The Rev. Dr. Dwight Moody shares a personal story that drives home our need to forgive others and ourselves.
A few years ago I sat on the back bench in a federal court. A young man stood before the judge to hear his sentence. He had robbed two banks. Now he was begging for mercy.
He turned to a young woman sitting on the other side of the court room. "I am sorry," he said to her. "You did not deserve what happened to you." Tears were streaming down his face. "I hope you will forgive me."
His lawyer had made a motion, asking the judge to deviate from the federal sentencing guidelines, claiming diminished capacity.
A few moments of silence kept us in suspense.
The prosecutor took his stand, pulled from his case a letter, and read it to the judge. It was written by that young woman on the back row, the woman addressed by the defendant.
"I hate you," the letter began. "You do not deserve mercy. I was 9 months pregnant that day you walked into my bank. I hate you. It was my birthday. You have ruined my life. I have been in therapy because of what you did. I hate you. I hate you. I hate you."
I was stunned.
The young man faced years in a federal prison, but the young woman? Was she also trapped? Was she also facing a sentence handed down by the resentment that filled her spirit? a sort of self-incarceration of the soul?
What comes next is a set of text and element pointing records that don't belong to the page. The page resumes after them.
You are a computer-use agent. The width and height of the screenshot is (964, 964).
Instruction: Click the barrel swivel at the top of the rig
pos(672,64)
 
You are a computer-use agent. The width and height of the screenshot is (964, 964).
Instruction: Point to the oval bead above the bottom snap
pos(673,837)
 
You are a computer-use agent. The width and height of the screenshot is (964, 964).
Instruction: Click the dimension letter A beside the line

In my memory and imagination I have replayed that scene many times. The young man served his time; his key to release was good behavior and a sentence of determined length. But the young woman: she held in her hand the only key she needed to escape the bondage she expressed that day.
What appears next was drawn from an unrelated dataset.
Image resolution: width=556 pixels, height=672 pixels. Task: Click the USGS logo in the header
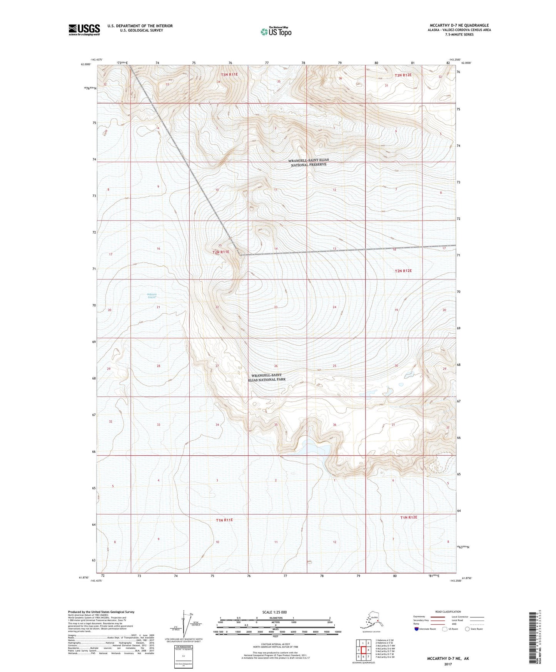84,30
It is the key of forgiveness.
Over and over the gospel urges us to forgive those who have wronged us. Jesus taught us to pray, "Forgive us our sins as we forgive others." Paul the apostle urges us to "bear with one another and, if anyone has a complaint against another, forgive each other." He goes on to write: "Let the peace of Christ rule in your hearts."
Here at the end of the year, who is it you need to forgive? Somebody did you wrong? Somebody ruined your day, your birthday, your whole year? A friend, a boss, a colleague, a stranger, a spouse?
Resentment and hatred can keep you in prison for years? Only you have the key to freedom, happiness, and a life full of promise and pleasure: Just as the Lord has forgiven you, forgive those who done you wrong. And God bless you.